Denúncia de aborto fere ética, dizem médicos

Data: 23.02.2015

Para conselheiro do Cremesp, sigilo deve ser mantido para garantir relação de
confiança

Ao comentar o caso do clínico geral que chamou a polícia após atender uma jovem que provocou aborto em São Bernardo do Campo (SP), médicos levantaram a questão da conduta e da ética médica nesse tipo de situação.
Apesar de o aborto ser crime no Brasil exceto em casos de gravidez resultante de estupro e de risco para a gestante, profissionais afirmam que é dever seguir o
Código de Ética e manter o sigilo que é próprio da relação entre médicos e pacientes.
Um parecer do Cremesp (Conselho Regional de Medicina de São Paulo) estabelece normas de conduta específicas: “Diante de um abortamento (..) não pode o médico comunicar o fato à autoridade policial ou mesmo judicial, em razão de estar diante de uma situação de segredo médico”.
“Essa é uma questão clara. O sigilo garante uma relação de absoluta confiança e a revelação de informações importantes para o diagnóstico e o tratamento”, diz Renato Azevedo Júnior, 1º secretário e ex-presidente do Cremesp.
O sigilo só pode ser quebrado em três situações, segundo Azevedo Júnior: quando há autorização expressa do paciente; em caso de dever legal (no caso de
notificações compulsórias à Vigilância Sanitária de doenças infectocontagiosas, como a Aids) e quando há justa causa.

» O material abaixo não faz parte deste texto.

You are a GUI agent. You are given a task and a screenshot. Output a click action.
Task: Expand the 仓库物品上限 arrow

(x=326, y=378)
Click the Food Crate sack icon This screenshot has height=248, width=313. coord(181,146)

Nesse último caso, o médico deve revelar um segredo para proteger a saúde de um terceiro uma criança que sofreu abuso, por exemplo.
“Nenhum desses exemplos diz respeito à situação dessa jovem. Médico não tem que fazer papel de polícia ou juiz. Mesmo que haja uma convicção pessoal contrária ao aborto, ela não pode suplantar o código de ética que rege a profissão”, afirma.

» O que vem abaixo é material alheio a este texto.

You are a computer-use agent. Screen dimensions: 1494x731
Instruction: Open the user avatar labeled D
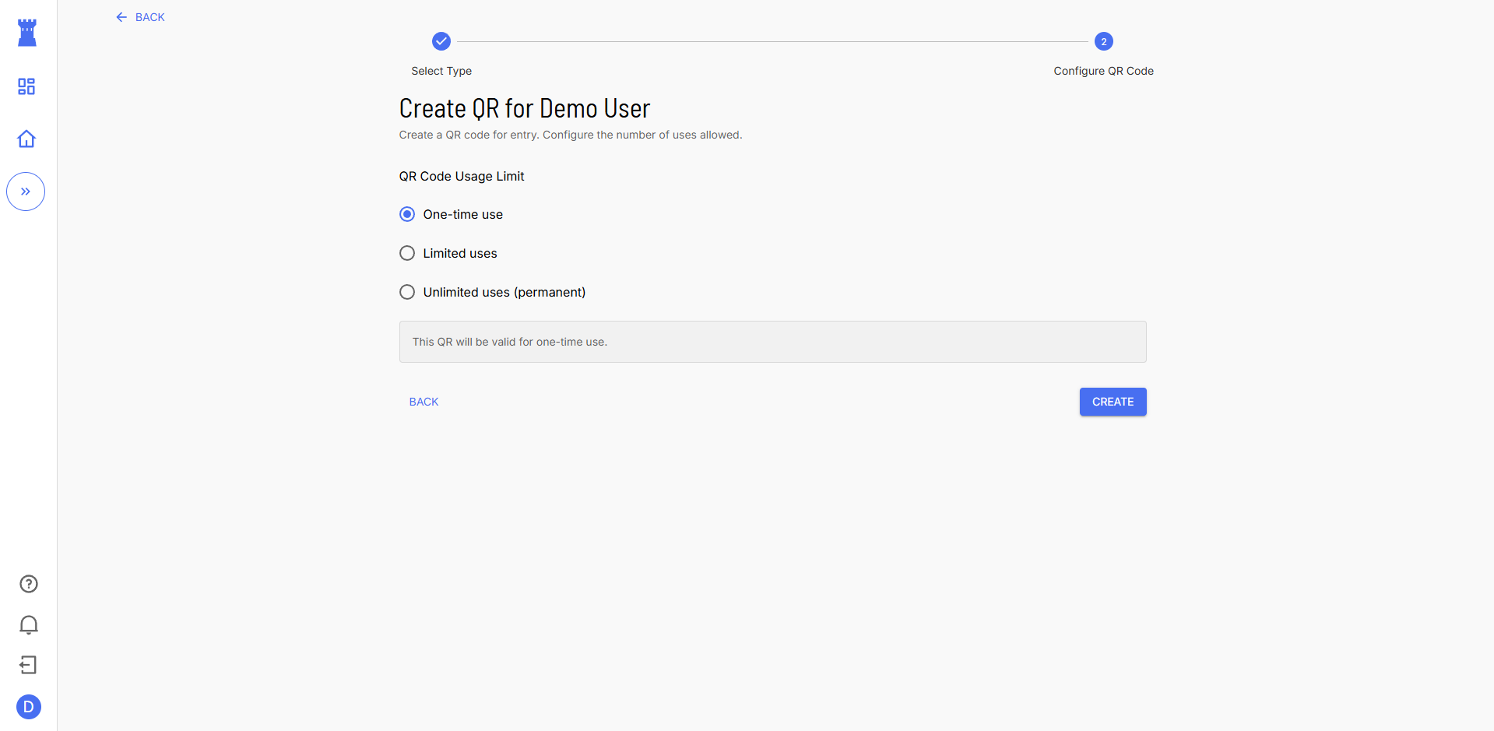[29, 707]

César Fernandes, presidente da Sogesp (Associação de Obstetrícia e Ginecologia do Estado de São Paulo), toca no mesmo ponto. “Independentemente da causa do aborto, o atendimento deve ser acolhedor, dentro da confidencialidade que caracteriza o atendimento médico.”
Albertina Duarte, coordenadora do programa do adolescente da Secretaria de Estado da Saúde de São Paulo, diz ainda que houve uma “violência” contra a
mulher.
“O sigilo faz parte do acolhimento, mas houve uma traição profissional. Isso mostra que a questão do aborto é pouco discutida no país, inclusive entre os médicos”, afirma a ginecologista.